Togo – Procès Adjakly – L’Alternative : il faut éviter les émotions
©liinformateur net – 20 août 2020, 12h42 (Lomé) – Depuis quelques semaines, toute l’opinion publique est accaparée par le procès qui oppose le sieur Adjakly junior au journal L’Alternative. Ce journal a révélé dans ses colonnes une affaire présentée comme une vaste opération de détournement de deniers publics dans la commande des produits pétroliers par la famille Adjakly. Se sentant « diffamé », Fabrice Adjakly a porté plainte contre le journal en question. Il n’en fallait pas plus pour provoquer une vague d’indignation dans une opinion publique qui semble avoir déjà rendu son verdict de culpabilité contre le plaignant. Mais pour la sérénité de la procédure judiciaire, il est indispensable de se départir des états d’âme.
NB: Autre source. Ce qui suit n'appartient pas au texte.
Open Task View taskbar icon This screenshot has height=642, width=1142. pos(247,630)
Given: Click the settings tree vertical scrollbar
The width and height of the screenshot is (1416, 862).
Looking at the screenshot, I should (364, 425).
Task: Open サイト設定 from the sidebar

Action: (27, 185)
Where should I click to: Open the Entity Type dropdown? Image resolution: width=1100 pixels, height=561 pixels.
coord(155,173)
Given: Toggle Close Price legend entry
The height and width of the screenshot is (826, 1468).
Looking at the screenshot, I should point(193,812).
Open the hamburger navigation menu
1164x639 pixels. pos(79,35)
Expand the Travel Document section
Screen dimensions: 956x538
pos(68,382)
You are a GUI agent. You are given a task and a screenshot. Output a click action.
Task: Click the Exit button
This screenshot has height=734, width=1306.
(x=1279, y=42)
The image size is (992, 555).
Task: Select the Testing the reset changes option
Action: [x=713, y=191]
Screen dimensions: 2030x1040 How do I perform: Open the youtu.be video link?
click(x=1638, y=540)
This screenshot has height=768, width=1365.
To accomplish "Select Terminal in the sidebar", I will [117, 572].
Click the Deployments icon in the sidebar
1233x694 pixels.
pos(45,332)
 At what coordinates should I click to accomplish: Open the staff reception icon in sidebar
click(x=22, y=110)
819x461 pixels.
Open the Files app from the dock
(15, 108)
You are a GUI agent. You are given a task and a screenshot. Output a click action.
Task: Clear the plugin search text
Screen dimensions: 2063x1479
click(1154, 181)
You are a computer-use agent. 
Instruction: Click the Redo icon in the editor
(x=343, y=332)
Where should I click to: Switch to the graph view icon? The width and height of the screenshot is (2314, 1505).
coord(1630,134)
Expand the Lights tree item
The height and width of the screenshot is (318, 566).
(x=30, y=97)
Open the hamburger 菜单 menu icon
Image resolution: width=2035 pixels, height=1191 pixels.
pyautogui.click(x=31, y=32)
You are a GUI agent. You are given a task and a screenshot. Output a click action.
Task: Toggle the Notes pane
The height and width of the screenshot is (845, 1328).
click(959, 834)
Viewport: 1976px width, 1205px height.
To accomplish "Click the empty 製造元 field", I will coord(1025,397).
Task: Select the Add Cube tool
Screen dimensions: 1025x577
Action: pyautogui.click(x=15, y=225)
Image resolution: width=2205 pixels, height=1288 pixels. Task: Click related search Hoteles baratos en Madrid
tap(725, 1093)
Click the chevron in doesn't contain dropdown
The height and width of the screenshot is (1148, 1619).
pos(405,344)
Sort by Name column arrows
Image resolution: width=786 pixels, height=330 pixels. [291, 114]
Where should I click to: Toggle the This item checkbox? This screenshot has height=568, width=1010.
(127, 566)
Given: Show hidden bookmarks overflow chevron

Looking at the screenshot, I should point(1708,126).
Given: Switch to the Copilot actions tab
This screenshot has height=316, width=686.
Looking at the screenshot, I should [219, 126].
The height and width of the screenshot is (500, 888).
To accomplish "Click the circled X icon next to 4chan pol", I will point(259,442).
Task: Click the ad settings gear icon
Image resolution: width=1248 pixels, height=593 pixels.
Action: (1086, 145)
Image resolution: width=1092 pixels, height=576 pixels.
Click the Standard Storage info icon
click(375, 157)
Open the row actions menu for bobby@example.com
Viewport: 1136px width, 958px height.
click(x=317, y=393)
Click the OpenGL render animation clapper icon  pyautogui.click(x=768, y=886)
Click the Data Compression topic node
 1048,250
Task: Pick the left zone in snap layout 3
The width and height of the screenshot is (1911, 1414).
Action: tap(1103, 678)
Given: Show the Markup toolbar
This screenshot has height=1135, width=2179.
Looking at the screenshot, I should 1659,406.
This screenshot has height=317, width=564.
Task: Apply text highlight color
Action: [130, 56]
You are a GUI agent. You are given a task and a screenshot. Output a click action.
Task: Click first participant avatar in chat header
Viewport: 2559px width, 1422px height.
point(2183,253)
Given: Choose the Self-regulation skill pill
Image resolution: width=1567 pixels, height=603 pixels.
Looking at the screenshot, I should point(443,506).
Fabrice Adjakly est-il coupable de détournement de plus de 400 milliards de francs CFA ? Il appartiendra à l’audit commandité par le gouvernement de le déterminer et si tel est le cas, la justice devra ouvrir une information judiciaire et punir les coupables qui qu’ils soient. Mais le procès en question, déjà renvoyé deux fois, ne porte malheureusement pas sur ce volet de l’affaire. Ici, c’est bien celui qui est mis en cause par un journal, qui a ester en justice pour diffamation. Nul ne saurait lui denier ce droit.
Dans l’État de droit que le Togo se veut être, toute personne a la liberté d’exercer son droit de justiciable. Ce n’est pas pour rien que même un criminel pris en flagrant délit passe toujours en jugement et est assisté d’un avocat. Que Fabrice Adjakly, se sentant diffamé par un article d’un journal, porte plainte pour que la justice constate le fait et le rétablisse dans ses droits, n’a rien de criminel. Il ne fait qu’exercer son droit légitime, ce que tout bon démocrate ne devrait qu’applaudir.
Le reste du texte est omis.